▶ Task inputs:
★ ★ ★ ★

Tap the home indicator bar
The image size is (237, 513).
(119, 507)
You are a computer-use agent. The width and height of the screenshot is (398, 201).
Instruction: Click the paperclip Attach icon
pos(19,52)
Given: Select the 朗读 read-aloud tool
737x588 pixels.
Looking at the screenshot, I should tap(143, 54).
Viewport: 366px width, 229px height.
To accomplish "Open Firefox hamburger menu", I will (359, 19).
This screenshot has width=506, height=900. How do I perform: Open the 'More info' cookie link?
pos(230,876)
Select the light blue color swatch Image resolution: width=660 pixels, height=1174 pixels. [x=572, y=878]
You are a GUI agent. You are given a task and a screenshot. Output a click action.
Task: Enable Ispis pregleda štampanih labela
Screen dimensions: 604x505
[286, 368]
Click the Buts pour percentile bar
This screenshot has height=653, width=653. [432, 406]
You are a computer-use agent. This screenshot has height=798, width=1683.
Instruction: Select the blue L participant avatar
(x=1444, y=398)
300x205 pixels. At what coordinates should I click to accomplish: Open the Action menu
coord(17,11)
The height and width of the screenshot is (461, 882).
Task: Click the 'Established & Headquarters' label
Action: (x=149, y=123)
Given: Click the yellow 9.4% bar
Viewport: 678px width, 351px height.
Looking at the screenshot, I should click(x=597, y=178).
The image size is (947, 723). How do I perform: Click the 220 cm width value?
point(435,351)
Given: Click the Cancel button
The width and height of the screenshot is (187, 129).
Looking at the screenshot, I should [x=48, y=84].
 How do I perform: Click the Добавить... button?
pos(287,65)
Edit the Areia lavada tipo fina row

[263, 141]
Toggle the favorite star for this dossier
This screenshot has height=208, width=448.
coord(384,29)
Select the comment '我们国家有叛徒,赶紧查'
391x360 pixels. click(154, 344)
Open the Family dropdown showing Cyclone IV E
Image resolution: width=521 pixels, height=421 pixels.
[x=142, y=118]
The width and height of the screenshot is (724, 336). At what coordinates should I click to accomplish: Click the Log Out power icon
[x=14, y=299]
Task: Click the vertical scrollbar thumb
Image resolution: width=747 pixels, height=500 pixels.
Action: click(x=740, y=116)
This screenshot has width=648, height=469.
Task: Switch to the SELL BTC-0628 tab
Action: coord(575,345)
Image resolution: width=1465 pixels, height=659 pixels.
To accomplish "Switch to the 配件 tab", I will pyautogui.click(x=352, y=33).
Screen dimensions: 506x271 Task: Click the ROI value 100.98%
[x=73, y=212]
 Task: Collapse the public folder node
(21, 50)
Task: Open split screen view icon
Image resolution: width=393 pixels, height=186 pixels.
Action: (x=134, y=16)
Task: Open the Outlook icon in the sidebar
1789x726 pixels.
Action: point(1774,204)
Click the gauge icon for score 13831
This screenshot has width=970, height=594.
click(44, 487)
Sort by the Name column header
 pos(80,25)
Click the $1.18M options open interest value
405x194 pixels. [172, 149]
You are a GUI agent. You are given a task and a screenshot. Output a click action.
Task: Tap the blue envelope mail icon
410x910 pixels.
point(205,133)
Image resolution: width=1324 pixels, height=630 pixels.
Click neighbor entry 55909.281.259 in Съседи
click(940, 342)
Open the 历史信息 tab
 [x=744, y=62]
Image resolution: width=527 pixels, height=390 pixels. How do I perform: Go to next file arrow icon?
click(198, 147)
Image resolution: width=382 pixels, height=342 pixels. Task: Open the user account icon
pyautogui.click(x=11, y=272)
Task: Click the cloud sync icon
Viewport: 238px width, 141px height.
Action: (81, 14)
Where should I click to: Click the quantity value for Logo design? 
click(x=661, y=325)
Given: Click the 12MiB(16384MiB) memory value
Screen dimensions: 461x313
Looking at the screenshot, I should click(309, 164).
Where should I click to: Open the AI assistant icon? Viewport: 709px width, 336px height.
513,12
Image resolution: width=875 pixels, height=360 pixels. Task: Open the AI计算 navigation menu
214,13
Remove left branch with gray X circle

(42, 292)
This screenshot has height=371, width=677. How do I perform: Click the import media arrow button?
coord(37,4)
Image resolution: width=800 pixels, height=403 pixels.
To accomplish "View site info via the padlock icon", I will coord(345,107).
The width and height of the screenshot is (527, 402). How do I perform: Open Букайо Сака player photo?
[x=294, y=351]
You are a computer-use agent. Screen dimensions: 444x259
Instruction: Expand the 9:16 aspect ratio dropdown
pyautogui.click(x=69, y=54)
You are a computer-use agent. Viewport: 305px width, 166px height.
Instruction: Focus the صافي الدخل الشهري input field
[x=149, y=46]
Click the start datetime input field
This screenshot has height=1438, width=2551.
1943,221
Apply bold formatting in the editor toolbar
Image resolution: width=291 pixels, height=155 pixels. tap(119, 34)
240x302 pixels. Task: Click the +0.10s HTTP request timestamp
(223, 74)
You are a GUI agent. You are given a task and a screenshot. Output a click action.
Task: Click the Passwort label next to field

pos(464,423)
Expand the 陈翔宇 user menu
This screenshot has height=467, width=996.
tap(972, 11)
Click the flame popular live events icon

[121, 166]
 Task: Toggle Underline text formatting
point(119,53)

★ ★ ★ ★

▶ Work request:
Each line of the data above is to be set down exactly.

▶ Answer below:
Tap the home indicator bar
The image size is (237, 513).
(119, 507)
You are a computer-use agent. The width and height of the screenshot is (398, 201).
Instruction: Click the paperclip Attach icon
pos(19,52)
Given: Select the 朗读 read-aloud tool
737x588 pixels.
Looking at the screenshot, I should tap(143, 54).
Viewport: 366px width, 229px height.
To accomplish "Open Firefox hamburger menu", I will (359, 19).
This screenshot has width=506, height=900. How do I perform: Open the 'More info' cookie link?
pos(230,876)
Select the light blue color swatch Image resolution: width=660 pixels, height=1174 pixels. [x=572, y=878]
You are a GUI agent. You are given a task and a screenshot. Output a click action.
Task: Enable Ispis pregleda štampanih labela
Screen dimensions: 604x505
[286, 368]
Click the Buts pour percentile bar
This screenshot has height=653, width=653. [432, 406]
You are a computer-use agent. This screenshot has height=798, width=1683.
Instruction: Select the blue L participant avatar
(x=1444, y=398)
300x205 pixels. At what coordinates should I click to accomplish: Open the Action menu
coord(17,11)
The height and width of the screenshot is (461, 882).
Task: Click the 'Established & Headquarters' label
Action: (x=149, y=123)
Given: Click the yellow 9.4% bar
Viewport: 678px width, 351px height.
Looking at the screenshot, I should click(x=597, y=178).
The image size is (947, 723). How do I perform: Click the 220 cm width value?
point(435,351)
Given: Click the Cancel button
The width and height of the screenshot is (187, 129).
Looking at the screenshot, I should [x=48, y=84].
 How do I perform: Click the Добавить... button?
pos(287,65)
Edit the Areia lavada tipo fina row

[263, 141]
Toggle the favorite star for this dossier
This screenshot has height=208, width=448.
coord(384,29)
Select the comment '我们国家有叛徒,赶紧查'
391x360 pixels. click(154, 344)
Open the Family dropdown showing Cyclone IV E
Image resolution: width=521 pixels, height=421 pixels.
[x=142, y=118]
The width and height of the screenshot is (724, 336). At what coordinates should I click to accomplish: Click the Log Out power icon
[x=14, y=299]
Task: Click the vertical scrollbar thumb
Image resolution: width=747 pixels, height=500 pixels.
Action: click(x=740, y=116)
This screenshot has width=648, height=469.
Task: Switch to the SELL BTC-0628 tab
Action: coord(575,345)
Image resolution: width=1465 pixels, height=659 pixels.
To accomplish "Switch to the 配件 tab", I will pyautogui.click(x=352, y=33).
Screen dimensions: 506x271 Task: Click the ROI value 100.98%
[x=73, y=212]
 Task: Collapse the public folder node
(21, 50)
Task: Open split screen view icon
Image resolution: width=393 pixels, height=186 pixels.
Action: (x=134, y=16)
Task: Open the Outlook icon in the sidebar
1789x726 pixels.
Action: point(1774,204)
Click the gauge icon for score 13831
This screenshot has width=970, height=594.
click(44, 487)
Sort by the Name column header
 pos(80,25)
Click the $1.18M options open interest value
405x194 pixels. [172, 149]
You are a GUI agent. You are given a task and a screenshot. Output a click action.
Task: Tap the blue envelope mail icon
410x910 pixels.
point(205,133)
Image resolution: width=1324 pixels, height=630 pixels.
Click neighbor entry 55909.281.259 in Съседи
click(940, 342)
Open the 历史信息 tab
 [x=744, y=62]
Image resolution: width=527 pixels, height=390 pixels. How do I perform: Go to next file arrow icon?
click(198, 147)
Image resolution: width=382 pixels, height=342 pixels. Task: Open the user account icon
pyautogui.click(x=11, y=272)
Task: Click the cloud sync icon
Viewport: 238px width, 141px height.
Action: (81, 14)
Where should I click to: Click the quantity value for Logo design? 
click(x=661, y=325)
Given: Click the 12MiB(16384MiB) memory value
Screen dimensions: 461x313
Looking at the screenshot, I should click(309, 164).
Where should I click to: Open the AI assistant icon? Viewport: 709px width, 336px height.
513,12
Image resolution: width=875 pixels, height=360 pixels. Task: Open the AI计算 navigation menu
214,13
Remove left branch with gray X circle

(42, 292)
This screenshot has height=371, width=677. How do I perform: Click the import media arrow button?
coord(37,4)
Image resolution: width=800 pixels, height=403 pixels.
To accomplish "View site info via the padlock icon", I will coord(345,107).
The width and height of the screenshot is (527, 402). How do I perform: Open Букайо Сака player photo?
[x=294, y=351]
You are a computer-use agent. Screen dimensions: 444x259
Instruction: Expand the 9:16 aspect ratio dropdown
pyautogui.click(x=69, y=54)
You are a computer-use agent. Viewport: 305px width, 166px height.
Instruction: Focus the صافي الدخل الشهري input field
[x=149, y=46]
Click the start datetime input field
This screenshot has height=1438, width=2551.
1943,221
Apply bold formatting in the editor toolbar
Image resolution: width=291 pixels, height=155 pixels. tap(119, 34)
240x302 pixels. Task: Click the +0.10s HTTP request timestamp
(223, 74)
You are a GUI agent. You are given a task and a screenshot. Output a click action.
Task: Click the Passwort label next to field

pos(464,423)
Expand the 陈翔宇 user menu
This screenshot has height=467, width=996.
tap(972, 11)
Click the flame popular live events icon

[121, 166]
 Task: Toggle Underline text formatting
point(119,53)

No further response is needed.